_WHAT IS EXPECTED_. Please repeat each line of the data exactly, with nothing left out.

+ + + + + + +

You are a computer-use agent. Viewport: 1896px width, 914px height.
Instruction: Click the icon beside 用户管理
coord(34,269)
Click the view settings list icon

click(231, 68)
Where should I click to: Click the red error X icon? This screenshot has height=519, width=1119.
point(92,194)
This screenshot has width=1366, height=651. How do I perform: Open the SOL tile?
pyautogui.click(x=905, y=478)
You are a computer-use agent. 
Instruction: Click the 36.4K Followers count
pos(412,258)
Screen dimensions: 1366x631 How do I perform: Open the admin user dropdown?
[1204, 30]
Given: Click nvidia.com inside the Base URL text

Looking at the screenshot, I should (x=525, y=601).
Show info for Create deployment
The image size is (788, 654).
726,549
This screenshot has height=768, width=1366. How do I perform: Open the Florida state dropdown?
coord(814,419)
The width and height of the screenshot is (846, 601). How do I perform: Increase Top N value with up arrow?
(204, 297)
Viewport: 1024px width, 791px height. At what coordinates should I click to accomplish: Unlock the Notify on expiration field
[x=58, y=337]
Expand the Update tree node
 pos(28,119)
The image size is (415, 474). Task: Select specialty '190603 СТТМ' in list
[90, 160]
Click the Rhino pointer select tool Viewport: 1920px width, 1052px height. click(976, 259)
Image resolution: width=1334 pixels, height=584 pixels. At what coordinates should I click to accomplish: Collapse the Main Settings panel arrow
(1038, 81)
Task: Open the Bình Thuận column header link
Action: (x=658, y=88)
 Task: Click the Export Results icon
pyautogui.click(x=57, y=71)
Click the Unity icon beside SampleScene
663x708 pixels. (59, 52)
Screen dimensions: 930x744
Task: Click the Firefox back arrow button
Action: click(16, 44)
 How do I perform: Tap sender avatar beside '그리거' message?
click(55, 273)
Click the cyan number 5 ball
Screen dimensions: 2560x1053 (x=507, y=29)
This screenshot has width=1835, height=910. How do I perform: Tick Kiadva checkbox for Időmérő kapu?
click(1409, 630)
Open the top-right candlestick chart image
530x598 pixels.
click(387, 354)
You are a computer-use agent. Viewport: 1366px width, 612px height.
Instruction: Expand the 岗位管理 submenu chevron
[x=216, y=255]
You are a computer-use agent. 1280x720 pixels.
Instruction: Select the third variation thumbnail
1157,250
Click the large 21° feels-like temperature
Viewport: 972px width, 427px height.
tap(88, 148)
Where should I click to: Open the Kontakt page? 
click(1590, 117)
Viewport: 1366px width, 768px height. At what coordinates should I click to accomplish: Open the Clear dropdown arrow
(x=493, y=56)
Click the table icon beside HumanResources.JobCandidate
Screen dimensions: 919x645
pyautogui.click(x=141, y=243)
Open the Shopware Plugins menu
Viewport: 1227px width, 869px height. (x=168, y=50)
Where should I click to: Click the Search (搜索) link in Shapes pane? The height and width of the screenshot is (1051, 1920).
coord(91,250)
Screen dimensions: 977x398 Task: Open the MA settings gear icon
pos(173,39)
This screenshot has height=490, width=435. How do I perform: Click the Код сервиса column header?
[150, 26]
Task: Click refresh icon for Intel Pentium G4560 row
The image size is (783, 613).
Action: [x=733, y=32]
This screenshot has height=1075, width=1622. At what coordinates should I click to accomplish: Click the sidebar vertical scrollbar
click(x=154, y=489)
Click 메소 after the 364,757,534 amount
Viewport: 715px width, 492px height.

+ + + + + + +

_RESULT OF THIS TASK_.
You are a computer-use agent. Viewport: 1896px width, 914px height.
Instruction: Click the icon beside 用户管理
coord(34,269)
Click the view settings list icon

click(231, 68)
Where should I click to: Click the red error X icon? This screenshot has height=519, width=1119.
point(92,194)
This screenshot has width=1366, height=651. How do I perform: Open the SOL tile?
pyautogui.click(x=905, y=478)
You are a computer-use agent. 
Instruction: Click the 36.4K Followers count
pos(412,258)
Screen dimensions: 1366x631 How do I perform: Open the admin user dropdown?
[1204, 30]
Given: Click nvidia.com inside the Base URL text

Looking at the screenshot, I should (x=525, y=601).
Show info for Create deployment
The image size is (788, 654).
726,549
This screenshot has height=768, width=1366. How do I perform: Open the Florida state dropdown?
coord(814,419)
The width and height of the screenshot is (846, 601). How do I perform: Increase Top N value with up arrow?
(204, 297)
Viewport: 1024px width, 791px height. At what coordinates should I click to accomplish: Unlock the Notify on expiration field
[x=58, y=337]
Expand the Update tree node
 pos(28,119)
The image size is (415, 474). Task: Select specialty '190603 СТТМ' in list
[90, 160]
Click the Rhino pointer select tool Viewport: 1920px width, 1052px height. click(976, 259)
Image resolution: width=1334 pixels, height=584 pixels. At what coordinates should I click to accomplish: Collapse the Main Settings panel arrow
(1038, 81)
Task: Open the Bình Thuận column header link
Action: (x=658, y=88)
 Task: Click the Export Results icon
pyautogui.click(x=57, y=71)
Click the Unity icon beside SampleScene
663x708 pixels. (59, 52)
Screen dimensions: 930x744
Task: Click the Firefox back arrow button
Action: click(16, 44)
 How do I perform: Tap sender avatar beside '그리거' message?
click(55, 273)
Click the cyan number 5 ball
Screen dimensions: 2560x1053 (x=507, y=29)
This screenshot has width=1835, height=910. How do I perform: Tick Kiadva checkbox for Időmérő kapu?
click(1409, 630)
Open the top-right candlestick chart image
530x598 pixels.
click(387, 354)
You are a computer-use agent. Viewport: 1366px width, 612px height.
Instruction: Expand the 岗位管理 submenu chevron
[x=216, y=255]
You are a computer-use agent. 1280x720 pixels.
Instruction: Select the third variation thumbnail
1157,250
Click the large 21° feels-like temperature
Viewport: 972px width, 427px height.
tap(88, 148)
Where should I click to: Open the Kontakt page? 
click(1590, 117)
Viewport: 1366px width, 768px height. At what coordinates should I click to accomplish: Open the Clear dropdown arrow
(x=493, y=56)
Click the table icon beside HumanResources.JobCandidate
Screen dimensions: 919x645
pyautogui.click(x=141, y=243)
Open the Shopware Plugins menu
Viewport: 1227px width, 869px height. (x=168, y=50)
Where should I click to: Click the Search (搜索) link in Shapes pane? The height and width of the screenshot is (1051, 1920).
coord(91,250)
Screen dimensions: 977x398 Task: Open the MA settings gear icon
pos(173,39)
This screenshot has height=490, width=435. How do I perform: Click the Код сервиса column header?
[150, 26]
Task: Click refresh icon for Intel Pentium G4560 row
The image size is (783, 613).
Action: [x=733, y=32]
This screenshot has height=1075, width=1622. At what coordinates should I click to accomplish: Click the sidebar vertical scrollbar
click(x=154, y=489)
Click 메소 after the 364,757,534 amount
Viewport: 715px width, 492px height.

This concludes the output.